I've got good friends who I have big crushes on, good friends who have big crushes on me, good friends whose girlfriends/wives I've got over immense crushes on, and in the end, it's all kind of pretty much OK. These things can remain unspoken.

For single people with crushes on me, I've been politely obtuse when hints were dropped, apologetic when asked and friendly and polite when they get boyfriends. And it's no difficulty. I don't feel like there's some huge weight of obligation on me.

So just hang out with these guys, revive the friendship if you want, and just try not to feel the crush on Bart. Friendship might even cure it. Just saying, if you've had this much time away, the crush is on someone vaguely based on the real Bart and may crumble into thin air with a reasonable amount of exposure to him.

They're people you really like. It's often worth suffering a crush in silence to avoid losing a good friendship.
posted by ambrosen at 1:23 PM on August 30, 2012


hi OP, it's really sad if a crush causes you to give up not one, but two friendships, each of which are deep and fulfilling in different ways (it sounds like). i understand that you're predisposed to be frank, or show-stoppingly honest about your feelings, and that doing so here would cause more drama than good, but anyway you can navigate, maybe even have fun with the crush until you start dating someone of your own?

another thing

i've been in a similar situation before, and what helped was switching up genres, or perspectives. instead of thinking about your relationship with these people in dramatic terms, go for a flirty comedy in which convention DEMANDS that you find at least one other love interest who you can actually commit to romancing. seriously, once you find that other love interest (OKCUPID!), that crush of yours won't feel quite so crushing, and you should be able to channel that attraction into a more boundary appropriate connection.
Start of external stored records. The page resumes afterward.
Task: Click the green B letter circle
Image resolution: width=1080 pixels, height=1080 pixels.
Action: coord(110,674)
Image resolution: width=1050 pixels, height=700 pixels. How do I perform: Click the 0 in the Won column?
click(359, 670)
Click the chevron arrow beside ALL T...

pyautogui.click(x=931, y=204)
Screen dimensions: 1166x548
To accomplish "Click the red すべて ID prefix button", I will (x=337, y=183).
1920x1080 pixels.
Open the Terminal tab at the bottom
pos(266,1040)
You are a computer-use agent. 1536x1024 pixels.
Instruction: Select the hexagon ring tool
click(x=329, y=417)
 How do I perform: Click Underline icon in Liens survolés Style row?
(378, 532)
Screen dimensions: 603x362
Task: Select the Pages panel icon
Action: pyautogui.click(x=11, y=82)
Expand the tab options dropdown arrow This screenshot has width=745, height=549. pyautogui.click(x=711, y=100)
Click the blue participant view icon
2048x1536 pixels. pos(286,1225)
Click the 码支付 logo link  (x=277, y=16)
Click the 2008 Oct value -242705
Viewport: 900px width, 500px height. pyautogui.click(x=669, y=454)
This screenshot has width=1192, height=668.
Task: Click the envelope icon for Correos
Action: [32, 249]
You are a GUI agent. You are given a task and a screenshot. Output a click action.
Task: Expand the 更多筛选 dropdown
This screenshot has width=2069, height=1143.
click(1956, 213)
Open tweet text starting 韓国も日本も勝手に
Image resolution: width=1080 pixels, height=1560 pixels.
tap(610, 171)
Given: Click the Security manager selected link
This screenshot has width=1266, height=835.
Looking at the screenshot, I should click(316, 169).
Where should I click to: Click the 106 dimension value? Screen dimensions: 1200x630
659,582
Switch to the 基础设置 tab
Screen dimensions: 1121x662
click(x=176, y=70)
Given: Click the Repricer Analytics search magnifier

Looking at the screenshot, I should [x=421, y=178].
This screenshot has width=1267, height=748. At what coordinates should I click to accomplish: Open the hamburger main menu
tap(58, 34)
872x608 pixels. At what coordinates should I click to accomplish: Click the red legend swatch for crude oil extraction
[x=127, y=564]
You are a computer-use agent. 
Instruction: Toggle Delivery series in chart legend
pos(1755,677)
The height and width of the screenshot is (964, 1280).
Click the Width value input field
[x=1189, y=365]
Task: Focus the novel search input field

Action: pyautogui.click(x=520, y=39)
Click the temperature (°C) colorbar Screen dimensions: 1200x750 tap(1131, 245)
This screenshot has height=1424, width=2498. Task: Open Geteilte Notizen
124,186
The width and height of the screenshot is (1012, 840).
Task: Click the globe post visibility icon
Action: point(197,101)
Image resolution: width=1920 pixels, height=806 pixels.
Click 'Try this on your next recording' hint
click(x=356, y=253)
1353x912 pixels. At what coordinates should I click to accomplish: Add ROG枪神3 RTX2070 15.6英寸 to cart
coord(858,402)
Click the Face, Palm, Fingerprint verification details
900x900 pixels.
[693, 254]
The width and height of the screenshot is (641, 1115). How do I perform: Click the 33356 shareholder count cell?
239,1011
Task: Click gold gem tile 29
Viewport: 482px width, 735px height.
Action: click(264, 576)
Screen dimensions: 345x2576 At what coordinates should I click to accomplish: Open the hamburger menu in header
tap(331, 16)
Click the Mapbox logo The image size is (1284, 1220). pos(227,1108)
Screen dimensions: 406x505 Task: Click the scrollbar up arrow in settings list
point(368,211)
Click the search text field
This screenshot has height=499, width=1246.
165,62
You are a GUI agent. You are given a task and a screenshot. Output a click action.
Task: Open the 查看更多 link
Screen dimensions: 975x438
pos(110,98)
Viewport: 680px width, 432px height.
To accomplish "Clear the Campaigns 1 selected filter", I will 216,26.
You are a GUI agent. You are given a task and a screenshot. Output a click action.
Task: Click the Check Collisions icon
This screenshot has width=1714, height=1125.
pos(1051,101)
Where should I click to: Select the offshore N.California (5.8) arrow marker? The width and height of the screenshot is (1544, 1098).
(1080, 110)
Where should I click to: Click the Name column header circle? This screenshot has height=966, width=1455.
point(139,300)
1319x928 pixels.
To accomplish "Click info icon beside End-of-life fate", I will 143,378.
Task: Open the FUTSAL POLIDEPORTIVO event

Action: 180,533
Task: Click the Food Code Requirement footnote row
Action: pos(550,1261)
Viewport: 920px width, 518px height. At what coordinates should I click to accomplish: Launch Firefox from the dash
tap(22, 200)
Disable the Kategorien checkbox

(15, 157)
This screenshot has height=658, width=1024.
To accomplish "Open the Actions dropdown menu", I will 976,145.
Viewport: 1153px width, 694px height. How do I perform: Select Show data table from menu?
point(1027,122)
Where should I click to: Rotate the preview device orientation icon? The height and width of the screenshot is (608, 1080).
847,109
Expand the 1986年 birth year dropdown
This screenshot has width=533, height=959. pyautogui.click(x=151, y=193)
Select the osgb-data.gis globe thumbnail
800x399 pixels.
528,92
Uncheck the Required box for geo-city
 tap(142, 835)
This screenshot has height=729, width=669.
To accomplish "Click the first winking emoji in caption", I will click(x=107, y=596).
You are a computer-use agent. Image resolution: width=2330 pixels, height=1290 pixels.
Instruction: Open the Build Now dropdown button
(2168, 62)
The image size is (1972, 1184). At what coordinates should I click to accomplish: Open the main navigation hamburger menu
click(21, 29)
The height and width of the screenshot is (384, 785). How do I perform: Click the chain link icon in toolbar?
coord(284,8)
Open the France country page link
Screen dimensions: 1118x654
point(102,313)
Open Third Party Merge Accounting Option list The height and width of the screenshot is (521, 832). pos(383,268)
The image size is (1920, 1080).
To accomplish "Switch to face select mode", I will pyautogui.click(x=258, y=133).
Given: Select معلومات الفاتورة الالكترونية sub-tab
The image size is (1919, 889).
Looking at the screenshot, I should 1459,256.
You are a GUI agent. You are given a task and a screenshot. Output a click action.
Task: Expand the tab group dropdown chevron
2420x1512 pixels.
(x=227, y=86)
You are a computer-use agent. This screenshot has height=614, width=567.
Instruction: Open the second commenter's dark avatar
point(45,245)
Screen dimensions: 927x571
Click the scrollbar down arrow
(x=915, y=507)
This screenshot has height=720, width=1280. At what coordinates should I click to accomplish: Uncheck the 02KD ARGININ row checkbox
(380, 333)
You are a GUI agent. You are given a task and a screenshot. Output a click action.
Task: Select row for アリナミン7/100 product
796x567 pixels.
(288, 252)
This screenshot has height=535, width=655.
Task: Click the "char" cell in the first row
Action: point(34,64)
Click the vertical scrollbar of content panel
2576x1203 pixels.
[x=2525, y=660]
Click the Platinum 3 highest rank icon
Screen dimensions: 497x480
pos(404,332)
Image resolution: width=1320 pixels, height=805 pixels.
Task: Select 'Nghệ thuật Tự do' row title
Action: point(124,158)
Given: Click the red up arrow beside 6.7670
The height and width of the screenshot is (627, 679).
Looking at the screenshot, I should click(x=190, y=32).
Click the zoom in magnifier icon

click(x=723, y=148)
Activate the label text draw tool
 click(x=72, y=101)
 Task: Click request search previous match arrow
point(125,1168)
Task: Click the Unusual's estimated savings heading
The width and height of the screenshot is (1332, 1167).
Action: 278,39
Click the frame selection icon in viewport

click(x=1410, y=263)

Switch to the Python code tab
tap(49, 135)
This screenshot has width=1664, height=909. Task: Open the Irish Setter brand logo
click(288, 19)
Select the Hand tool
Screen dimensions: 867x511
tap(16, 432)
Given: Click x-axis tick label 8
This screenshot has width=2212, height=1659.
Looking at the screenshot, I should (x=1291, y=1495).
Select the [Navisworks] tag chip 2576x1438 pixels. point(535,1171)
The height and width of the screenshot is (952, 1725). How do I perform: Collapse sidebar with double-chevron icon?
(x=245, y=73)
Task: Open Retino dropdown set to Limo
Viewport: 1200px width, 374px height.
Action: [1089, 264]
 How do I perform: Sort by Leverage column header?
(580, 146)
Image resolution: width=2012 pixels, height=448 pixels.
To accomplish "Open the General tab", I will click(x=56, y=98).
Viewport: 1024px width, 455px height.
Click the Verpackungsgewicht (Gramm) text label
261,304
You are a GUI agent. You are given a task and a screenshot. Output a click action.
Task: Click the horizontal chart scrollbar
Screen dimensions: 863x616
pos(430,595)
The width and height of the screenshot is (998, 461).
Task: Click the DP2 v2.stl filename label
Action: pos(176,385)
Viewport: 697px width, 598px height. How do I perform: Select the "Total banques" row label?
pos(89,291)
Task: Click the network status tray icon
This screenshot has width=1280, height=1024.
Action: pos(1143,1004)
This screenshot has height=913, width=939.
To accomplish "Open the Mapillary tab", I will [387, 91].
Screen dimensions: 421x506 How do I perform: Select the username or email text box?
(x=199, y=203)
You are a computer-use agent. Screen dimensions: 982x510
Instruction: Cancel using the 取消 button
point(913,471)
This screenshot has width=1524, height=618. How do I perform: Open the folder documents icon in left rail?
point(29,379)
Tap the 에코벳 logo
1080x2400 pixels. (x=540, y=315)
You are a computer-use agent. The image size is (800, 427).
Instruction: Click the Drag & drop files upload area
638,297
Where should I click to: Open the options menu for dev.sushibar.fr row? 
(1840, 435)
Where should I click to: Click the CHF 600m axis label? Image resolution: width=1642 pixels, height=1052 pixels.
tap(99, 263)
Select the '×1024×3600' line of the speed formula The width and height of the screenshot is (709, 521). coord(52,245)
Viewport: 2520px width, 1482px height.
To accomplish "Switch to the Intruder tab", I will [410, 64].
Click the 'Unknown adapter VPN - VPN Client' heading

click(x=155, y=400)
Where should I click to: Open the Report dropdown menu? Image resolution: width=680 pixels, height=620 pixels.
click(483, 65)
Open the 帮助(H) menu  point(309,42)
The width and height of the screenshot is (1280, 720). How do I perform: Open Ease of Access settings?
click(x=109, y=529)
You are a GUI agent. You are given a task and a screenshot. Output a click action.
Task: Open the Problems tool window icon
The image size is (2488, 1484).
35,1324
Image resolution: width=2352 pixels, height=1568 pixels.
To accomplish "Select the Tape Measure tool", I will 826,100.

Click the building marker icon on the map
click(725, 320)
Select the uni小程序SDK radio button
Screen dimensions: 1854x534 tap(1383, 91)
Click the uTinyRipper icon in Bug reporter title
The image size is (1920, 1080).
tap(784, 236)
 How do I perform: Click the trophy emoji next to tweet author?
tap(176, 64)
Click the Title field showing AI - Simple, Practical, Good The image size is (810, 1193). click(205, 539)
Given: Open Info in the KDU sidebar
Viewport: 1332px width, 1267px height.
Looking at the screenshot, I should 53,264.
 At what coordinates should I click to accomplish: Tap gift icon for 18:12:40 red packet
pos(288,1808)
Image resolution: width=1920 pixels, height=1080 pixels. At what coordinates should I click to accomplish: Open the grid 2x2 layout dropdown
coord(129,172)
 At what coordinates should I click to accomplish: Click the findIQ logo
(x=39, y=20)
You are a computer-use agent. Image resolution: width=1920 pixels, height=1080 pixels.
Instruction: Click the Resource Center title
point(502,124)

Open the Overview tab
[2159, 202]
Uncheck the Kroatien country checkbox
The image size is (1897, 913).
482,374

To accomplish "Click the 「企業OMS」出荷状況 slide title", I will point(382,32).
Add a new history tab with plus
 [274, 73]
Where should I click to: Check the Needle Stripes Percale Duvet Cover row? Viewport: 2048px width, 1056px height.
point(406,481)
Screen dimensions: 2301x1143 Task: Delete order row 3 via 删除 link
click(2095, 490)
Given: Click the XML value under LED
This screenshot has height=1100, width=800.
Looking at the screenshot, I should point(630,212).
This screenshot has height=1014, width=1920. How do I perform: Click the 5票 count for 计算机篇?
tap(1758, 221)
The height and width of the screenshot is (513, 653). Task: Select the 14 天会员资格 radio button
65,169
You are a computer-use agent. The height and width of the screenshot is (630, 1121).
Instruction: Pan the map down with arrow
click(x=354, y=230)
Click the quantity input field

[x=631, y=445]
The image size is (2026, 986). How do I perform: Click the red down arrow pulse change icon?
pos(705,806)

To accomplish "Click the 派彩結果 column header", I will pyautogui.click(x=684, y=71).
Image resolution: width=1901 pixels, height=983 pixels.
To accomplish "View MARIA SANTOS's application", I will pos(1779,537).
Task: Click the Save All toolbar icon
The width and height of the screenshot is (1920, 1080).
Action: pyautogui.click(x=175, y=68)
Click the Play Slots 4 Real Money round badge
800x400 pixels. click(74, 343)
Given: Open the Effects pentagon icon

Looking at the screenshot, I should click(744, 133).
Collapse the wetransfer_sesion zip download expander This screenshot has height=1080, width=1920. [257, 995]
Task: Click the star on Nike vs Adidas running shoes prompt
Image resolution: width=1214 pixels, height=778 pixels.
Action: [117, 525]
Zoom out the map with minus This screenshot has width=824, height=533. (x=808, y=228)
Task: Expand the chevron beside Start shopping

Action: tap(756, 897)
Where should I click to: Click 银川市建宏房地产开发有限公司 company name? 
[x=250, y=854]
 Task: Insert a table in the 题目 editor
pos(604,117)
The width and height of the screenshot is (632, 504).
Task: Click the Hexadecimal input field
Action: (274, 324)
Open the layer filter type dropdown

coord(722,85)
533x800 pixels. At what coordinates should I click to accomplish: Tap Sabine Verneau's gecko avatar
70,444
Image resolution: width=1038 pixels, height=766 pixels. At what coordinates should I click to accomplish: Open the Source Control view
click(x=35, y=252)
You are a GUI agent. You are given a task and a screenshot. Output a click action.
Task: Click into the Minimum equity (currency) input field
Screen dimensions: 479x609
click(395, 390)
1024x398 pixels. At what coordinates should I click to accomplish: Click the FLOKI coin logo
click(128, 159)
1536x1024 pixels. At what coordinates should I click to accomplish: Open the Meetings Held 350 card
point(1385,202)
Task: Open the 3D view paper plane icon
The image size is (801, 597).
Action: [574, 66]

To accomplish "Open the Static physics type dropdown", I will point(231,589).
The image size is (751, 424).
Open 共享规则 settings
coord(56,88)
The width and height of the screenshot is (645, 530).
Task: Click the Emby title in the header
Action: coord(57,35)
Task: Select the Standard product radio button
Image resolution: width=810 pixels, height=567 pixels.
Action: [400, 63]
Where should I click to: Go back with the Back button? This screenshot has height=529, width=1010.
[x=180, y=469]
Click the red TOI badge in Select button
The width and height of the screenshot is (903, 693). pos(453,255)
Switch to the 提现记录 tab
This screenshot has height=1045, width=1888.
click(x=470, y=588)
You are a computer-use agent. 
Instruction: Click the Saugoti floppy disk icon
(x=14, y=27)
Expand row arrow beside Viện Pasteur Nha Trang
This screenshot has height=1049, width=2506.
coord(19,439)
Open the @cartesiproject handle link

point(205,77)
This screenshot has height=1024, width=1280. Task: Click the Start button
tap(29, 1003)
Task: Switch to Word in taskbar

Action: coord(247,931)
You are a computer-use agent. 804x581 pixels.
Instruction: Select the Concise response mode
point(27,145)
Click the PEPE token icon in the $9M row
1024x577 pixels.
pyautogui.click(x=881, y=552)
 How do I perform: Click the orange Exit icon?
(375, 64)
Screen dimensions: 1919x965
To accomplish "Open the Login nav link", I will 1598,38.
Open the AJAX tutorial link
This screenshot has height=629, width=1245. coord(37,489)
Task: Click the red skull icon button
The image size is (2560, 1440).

like some other folks above are saying, these things happen (in fact, friend crushes can be great) and life gets messy. but good people we genuinely like and want to be around aren't exactly waiting for you around every corner. find a way to navigate the immediate present with some pluck and humor, while in the near future, GO ON DATES.
posted by chyeahokay at 1:52 PM on August 30, 2012 [1 favorite]


If you were one of my friends, I'd tell you that it sounds like you need to get laid by someone who's not Bart.
posted by klangklangston at 2:28 PM on August 30, 2012 [3 favorites]


I have been there, I think we all have, and I am also not too good at the tact and obfuscation thing (though it gets easier with age, and I'm not that old).

A point I didn't see raised above: B & Z are not idiots. At least one, if not both, probably knows you've got it bad for Bart. And they probably don't care--which doesn't mean you're not an important person--it just means they're happy together and are busy with other things in their lives.

Even though I'm not always with-it socially, being a loyal friend is very important to me. If it were me, I would think about my long history with Zelda and think about how important it is to show respect to her. Then I would show respect by not fucking up her life at all. For me, if I regarded it as My Duty As A Friend, albeit a presently inactive friend, the words would come.

And if they don't, just get out as commenters above say. They probably know and they will understand if you split. That's a respectful thing, too.
posted by skbw at 5:05 PM on August 30, 2012


I'm sorry! I missed the part where you TOLD HER DIRECTLY. Anyway. So what I said above goes double. They know and they don't care. Be friendly for old times' sake...they don't expect more, and maybe not even that much.